Radclyffe-Thomas, Babette (2023) “From Karl Marx to Karl Lagerfeld”: A longitudinal study of how Vogue China navigated and reflected local and global cultural flows between 2005 and 2015. PhD thesis, University of the Arts London.

Type of Research: Thesis
Creators: Radclyffe-Thomas, Babette
Description:

Vogue China is a transnational fashion magazine, a regional edition of one of the world’s most prestigious titles, and a symbol of the globalisation of the contemporary fashion industry. When Vogue launched in China in September 2005 its slogan ‘Vogue, Ultimate Fashion in China’ denoted the magazine’s self-positioning and construction as the country’s leading style arbiter and fashion authority. As a Chinese magazine operating under an American brand name, localised in a Chinese context for Chinese language readers, Vogue China is now one of the most significant fashion magazines both domestically, as one of the most widely-read fashion magazines with a print circulation of 3.4 million and 2.5 million monthly unique digital visitors in 2020 (McHugh, 2020), and internationally, as a platform and communicator of Chinese design to a global audience.
This research represents the first longitudinal analysis of Vogue China’s content and production. It contributes to the field of Media Studies and Cultural Historical Studies, filling a gap in the academic literature on the site of transnational fashion media production. This has been undertaken through a longitudinal study of editorial content published in Vogue China during its first decade (2005–2015). The methodology has enabled an interrogation of how modern Chinese female social identities have been constructed in Vogue China’s content and through its production processes, to understand the complex interplay of cultural and global flows in transnational production. Reflexive thematic analysis was used to decode editorial imagery and texts, to interrogate how local and global cultures have converged and to understand the forces at play in the production process. Semi-structured interviews with key industry insider informants enabled triangulation of the findings.
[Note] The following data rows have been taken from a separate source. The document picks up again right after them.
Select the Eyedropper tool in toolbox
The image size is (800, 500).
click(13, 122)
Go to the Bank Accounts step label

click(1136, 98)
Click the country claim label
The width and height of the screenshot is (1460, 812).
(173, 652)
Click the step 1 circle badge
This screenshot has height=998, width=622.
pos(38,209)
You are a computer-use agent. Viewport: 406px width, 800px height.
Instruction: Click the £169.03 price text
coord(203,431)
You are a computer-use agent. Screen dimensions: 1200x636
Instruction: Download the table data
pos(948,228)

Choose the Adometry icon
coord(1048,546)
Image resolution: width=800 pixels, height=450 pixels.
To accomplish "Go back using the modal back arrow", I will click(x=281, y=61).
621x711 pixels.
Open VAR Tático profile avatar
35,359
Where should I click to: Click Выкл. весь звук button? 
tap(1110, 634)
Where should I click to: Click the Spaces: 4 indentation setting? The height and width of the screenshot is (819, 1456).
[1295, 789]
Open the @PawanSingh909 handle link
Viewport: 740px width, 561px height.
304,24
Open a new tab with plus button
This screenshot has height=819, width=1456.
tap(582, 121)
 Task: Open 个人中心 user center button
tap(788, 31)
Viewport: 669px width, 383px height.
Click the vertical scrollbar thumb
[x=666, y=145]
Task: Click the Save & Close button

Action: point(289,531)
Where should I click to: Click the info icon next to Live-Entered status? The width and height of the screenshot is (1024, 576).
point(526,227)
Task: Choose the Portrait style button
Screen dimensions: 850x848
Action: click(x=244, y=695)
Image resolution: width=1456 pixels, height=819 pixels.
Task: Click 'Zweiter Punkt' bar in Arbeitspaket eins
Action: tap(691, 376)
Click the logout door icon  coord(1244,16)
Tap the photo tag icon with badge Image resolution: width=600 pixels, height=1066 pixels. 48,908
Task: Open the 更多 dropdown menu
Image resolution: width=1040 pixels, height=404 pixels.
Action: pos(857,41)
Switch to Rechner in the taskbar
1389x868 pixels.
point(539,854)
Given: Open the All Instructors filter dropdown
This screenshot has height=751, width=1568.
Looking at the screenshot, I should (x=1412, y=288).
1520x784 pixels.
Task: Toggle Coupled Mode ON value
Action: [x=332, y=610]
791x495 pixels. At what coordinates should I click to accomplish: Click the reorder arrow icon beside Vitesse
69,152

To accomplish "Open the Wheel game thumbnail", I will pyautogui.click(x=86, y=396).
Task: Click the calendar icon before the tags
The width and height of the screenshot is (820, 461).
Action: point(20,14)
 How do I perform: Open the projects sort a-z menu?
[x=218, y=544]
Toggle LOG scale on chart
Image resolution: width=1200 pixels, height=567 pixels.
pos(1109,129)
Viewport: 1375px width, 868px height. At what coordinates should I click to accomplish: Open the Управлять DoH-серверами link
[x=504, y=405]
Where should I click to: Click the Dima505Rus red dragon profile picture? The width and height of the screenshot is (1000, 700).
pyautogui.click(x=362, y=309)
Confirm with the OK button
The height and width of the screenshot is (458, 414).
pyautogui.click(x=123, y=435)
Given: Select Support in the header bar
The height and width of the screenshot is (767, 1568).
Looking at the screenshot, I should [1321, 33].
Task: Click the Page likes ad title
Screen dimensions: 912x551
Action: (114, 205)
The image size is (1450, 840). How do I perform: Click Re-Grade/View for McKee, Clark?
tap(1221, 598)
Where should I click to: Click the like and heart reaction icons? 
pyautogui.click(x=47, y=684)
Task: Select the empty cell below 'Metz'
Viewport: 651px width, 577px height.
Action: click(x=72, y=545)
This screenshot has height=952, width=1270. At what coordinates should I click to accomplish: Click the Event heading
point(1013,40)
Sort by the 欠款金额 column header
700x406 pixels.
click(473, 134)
The research adopted Said’s post-colonial theory of Orientalism (1978) and the post-colonial framing of cultural flows to examine the transnational ideoscape of Vogue China. In so doing it adds to the academic debate surrounding transnational media flows (Appadurai, 1990). The research demonstrates how Chinese and non-Chinese producers interact to construct ideoscapes of Chinese femininities and ultimately define Chinese female social identities.

The research analysed what it means to be a fashionable Chinese woman represented in Vogue China during 2005-15. It revealed how practices of Orientalism, Othering and cultural appropriation are employed by both Chinese and non-Chinese producers to define modern Chinese female identities and construct gender roles that predominantly align with the state’s position throughout a decade in print. It uncovered changes in content and production in the period under study that demonstrate local producers at Vogue China increasingly embraced modern depictions of Chinese culture and promotion of Chinese creatives, challenging the hegemonic Western-centric global fashion narrative and power dynamic.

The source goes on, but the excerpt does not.